*Textauszug:*
::::::
Wer in der EU ein Zeichen durch eine Markeneintragung schützen möchte, kann entweder für die gesamte EU eine Gemeinschaftsmarke oder in einzelnen Mitgliedstaaten nationale Marken anmelden. Beide Schutzsysteme bestehen parallel zueinander. Dabei bilden die Regelungen für Gemeinschaftsmarken ein autonomes System, dessen Anwendung von den nationalen Systemen unabhängig ist (EuGH, Urt. v. 17.7.2008 – C-488/06-P – Aire Limpio). Das für die Eintragung von Gemeinschaftsmarken zuständige Harmonisierungsamt für den Binnenmarkt (HABM) fühlt sich deshalb in keiner Weise an Entscheidungen nationaler Ämter und Gerichte gebunden.
::::::
*Ausgewählte Zeilen:*
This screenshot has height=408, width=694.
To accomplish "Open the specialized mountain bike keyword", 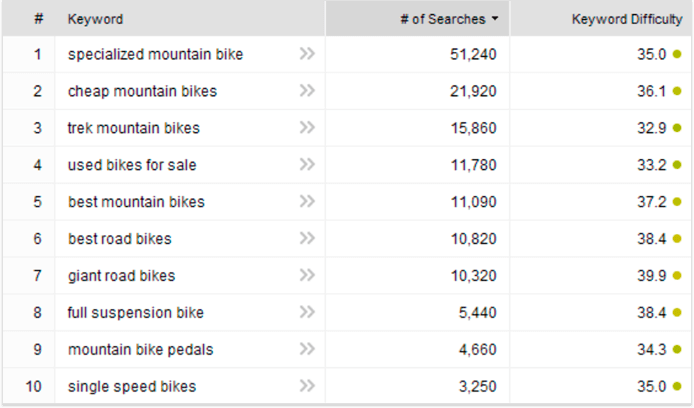I will [x=155, y=54].
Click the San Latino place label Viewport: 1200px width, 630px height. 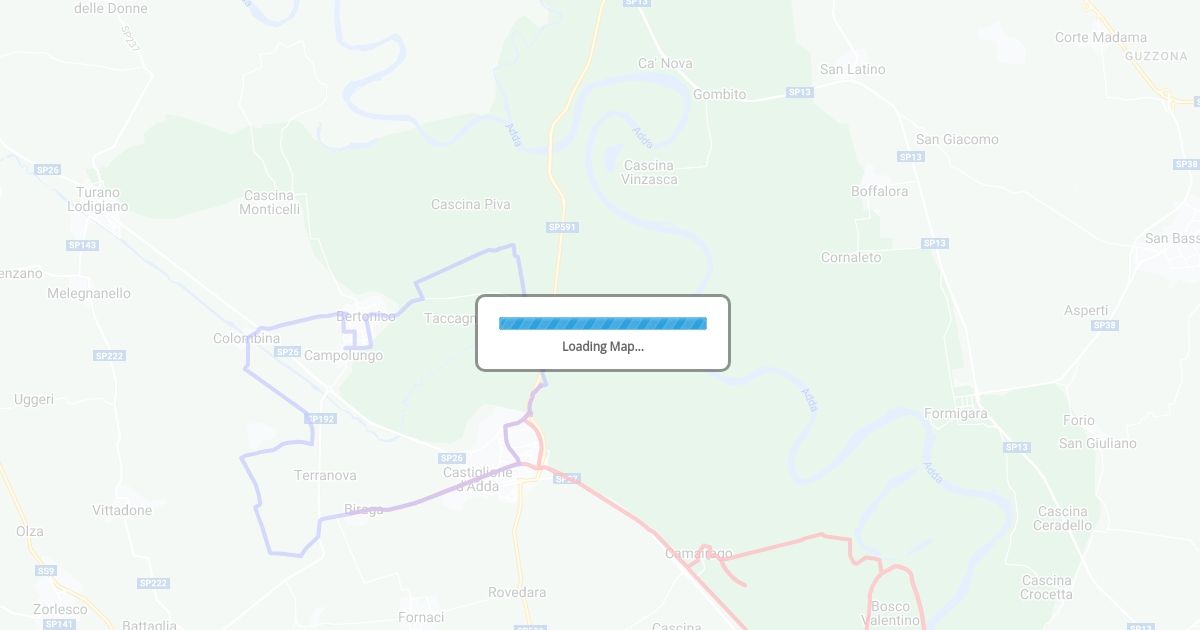coord(853,69)
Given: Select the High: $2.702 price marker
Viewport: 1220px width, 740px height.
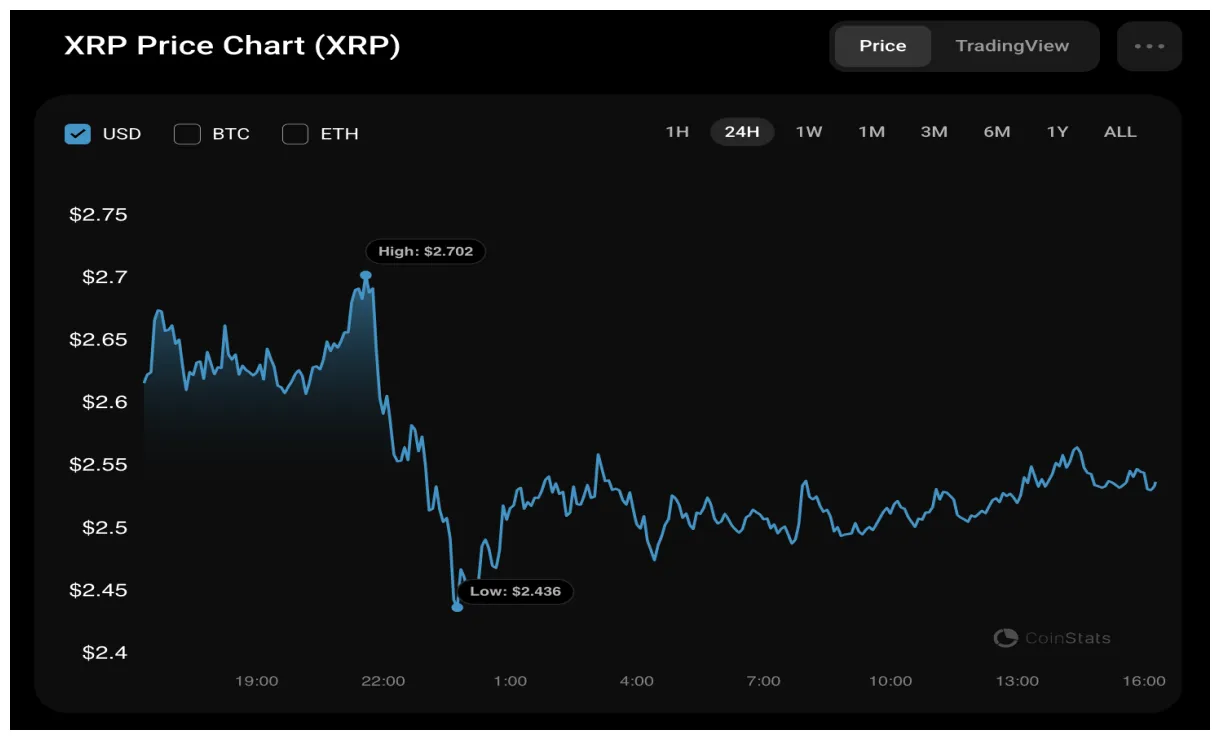Looking at the screenshot, I should 425,251.
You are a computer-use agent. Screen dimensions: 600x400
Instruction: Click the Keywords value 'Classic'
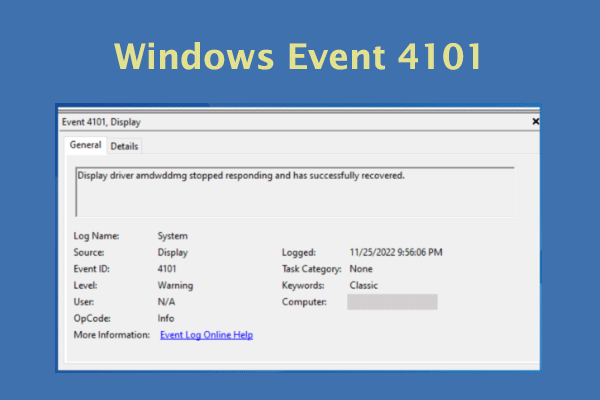pyautogui.click(x=362, y=285)
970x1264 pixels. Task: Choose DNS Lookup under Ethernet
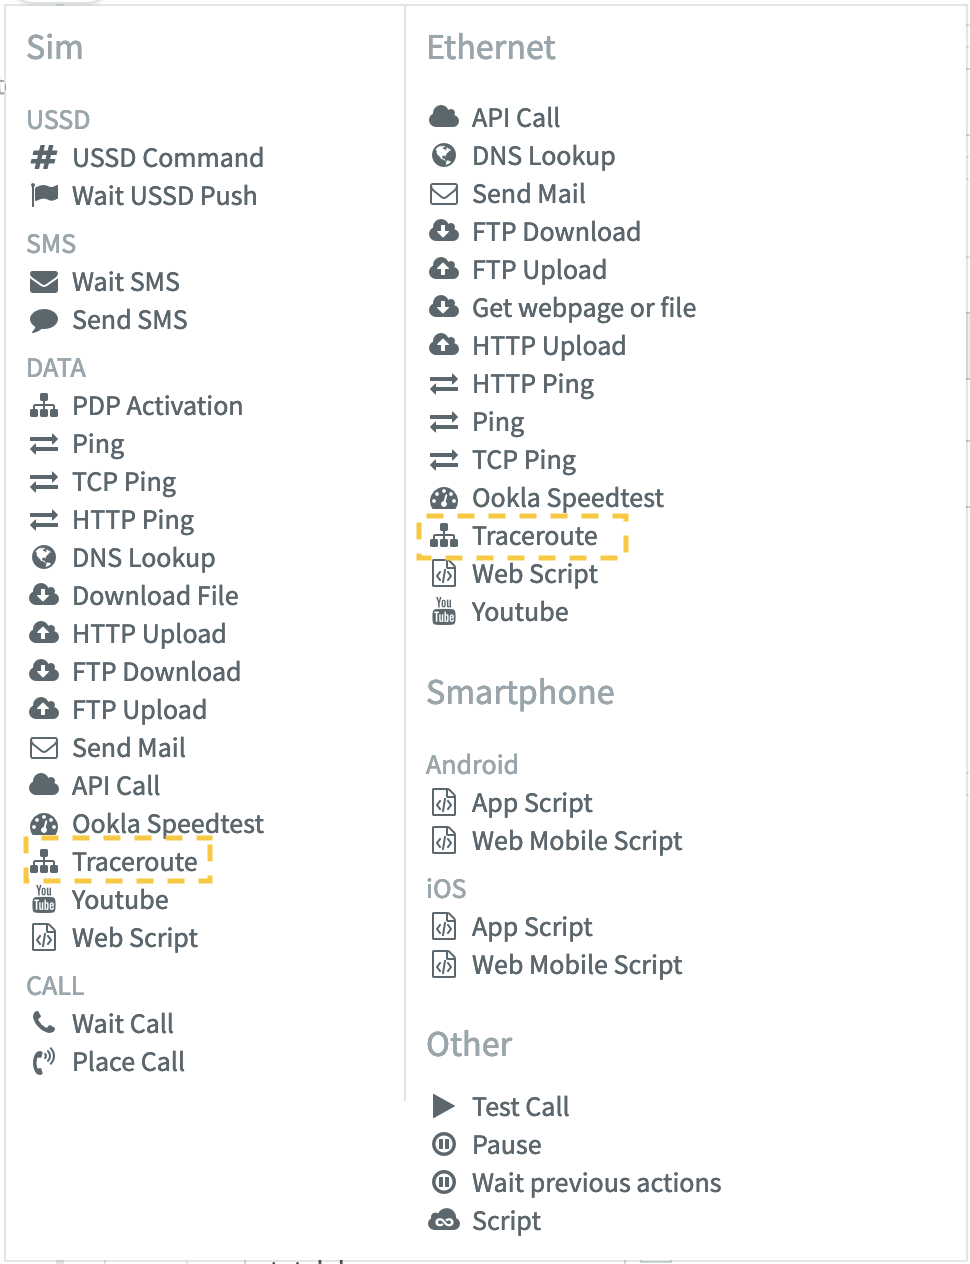pos(543,156)
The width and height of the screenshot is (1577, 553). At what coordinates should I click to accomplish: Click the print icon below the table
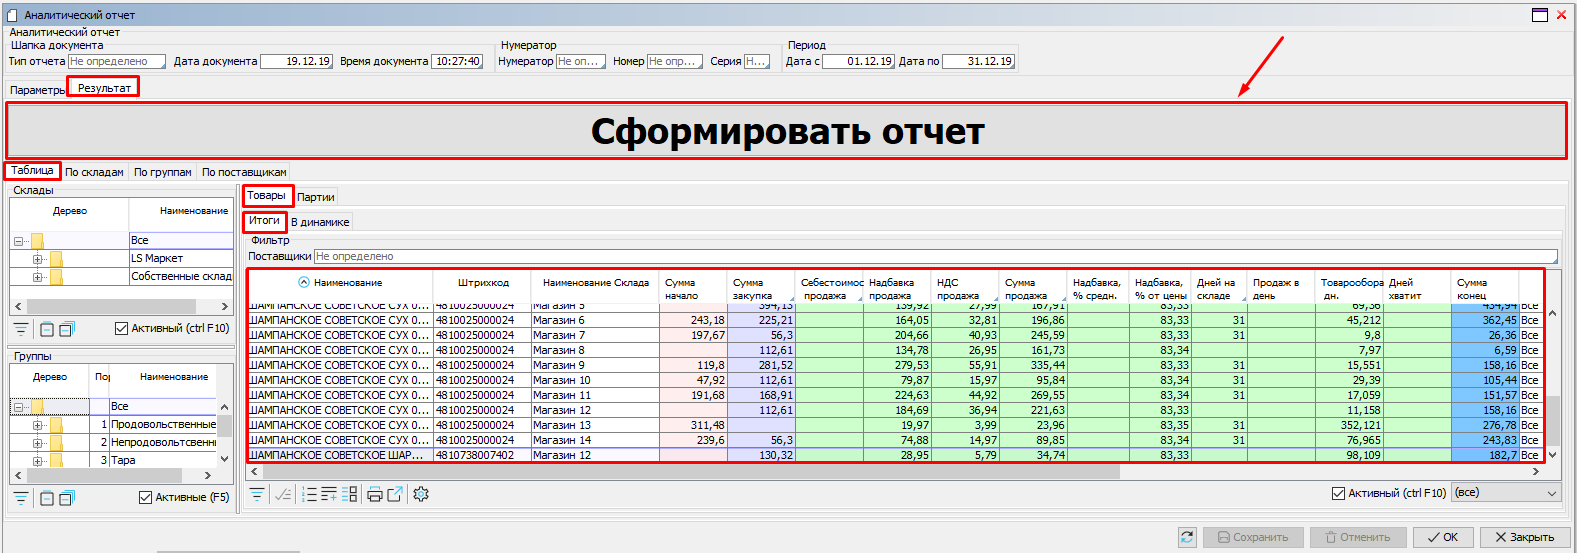point(375,494)
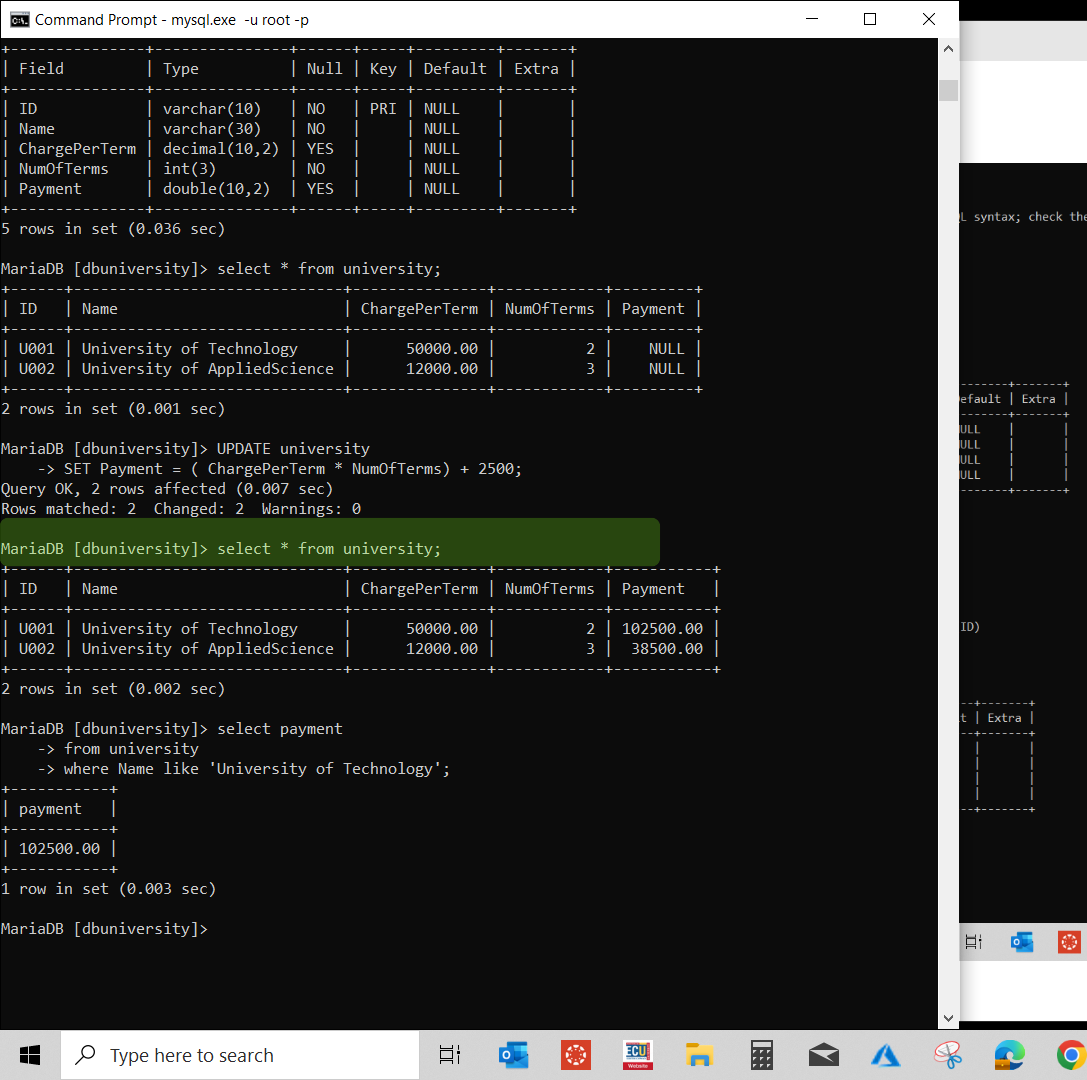The height and width of the screenshot is (1080, 1087).
Task: Click the 'Type here to search' box
Action: point(240,1054)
::::::
*Übungsaufgaben:*
**A.** Beantworte diese Fragen zum Text über Gemeinschaftsmarken:
(i) Welche zwei Wege hat, wer in der EU ein Zeichen durch eine Markeneintragung schützen möchte?
(ii) Welche Behörde ist für die Eintragung von Gemeinschaftsmarken zuständig?
(iii) Welches Gericht hat das Urteil vom 17.7.2008 gefällt?
**B.** Führe den Text über Gemeinschaftsmarken nach seinem letzten Satz weiter.
Die Zeilen stammen aus einer anderen Quelle als der Text.

*Lösungen:*
**A.**
(i) Eine Gemeinschaftsmarke für die gesamte EU oder nationale Marken in einzelnen Mitgliedstaaten.
(ii) Das Harmonisierungsamt für den Binnenmarkt (HABM).
(iii) Der EuGH.

**B.**
Von dieser Autonomie hat der EuGH nun eine Ausnahme gemacht. Wird gegen eine Gemeinschaftsmarkenanmeldung ein Widerspruch aus einer älteren nationalen Marke erhoben, dann darf das HABM diese Widerspruchsmarke nicht als vollständig schutzunfähig behandeln, auch wenn es das geschützte Zeichen beispielsweise für beschreibend hält (Urt. v. 24.5.2012 – C-196/11 P – F1). Da das HABM die Wirksamkeit der nationalen Eintragung nicht in Frage stellen könne, müsse es einer solchen Marke eine gewisse Unterscheidungs- bzw. Kennzeichnungskraft und damit einen Mindestschutzumfang zubilligen (vgl. für das deutsche Widerspruchsverfahren BGH, Beschl. v. 29.5.2008 – I ZB 54/05 – Pantohexal: der Widerspruchsmarke dürfe nicht jede Unterscheidungskraft abgesprochen werden). Wird eine solche, vermeintlich schutzunfähige nationale Marke als Teil in eine jüngere Marke aufgenommen, kann die Verwechslungsgefahr nicht bereits mit dem Argument verneint werden, das ältere Zeichen sei gar nicht schutzfähig.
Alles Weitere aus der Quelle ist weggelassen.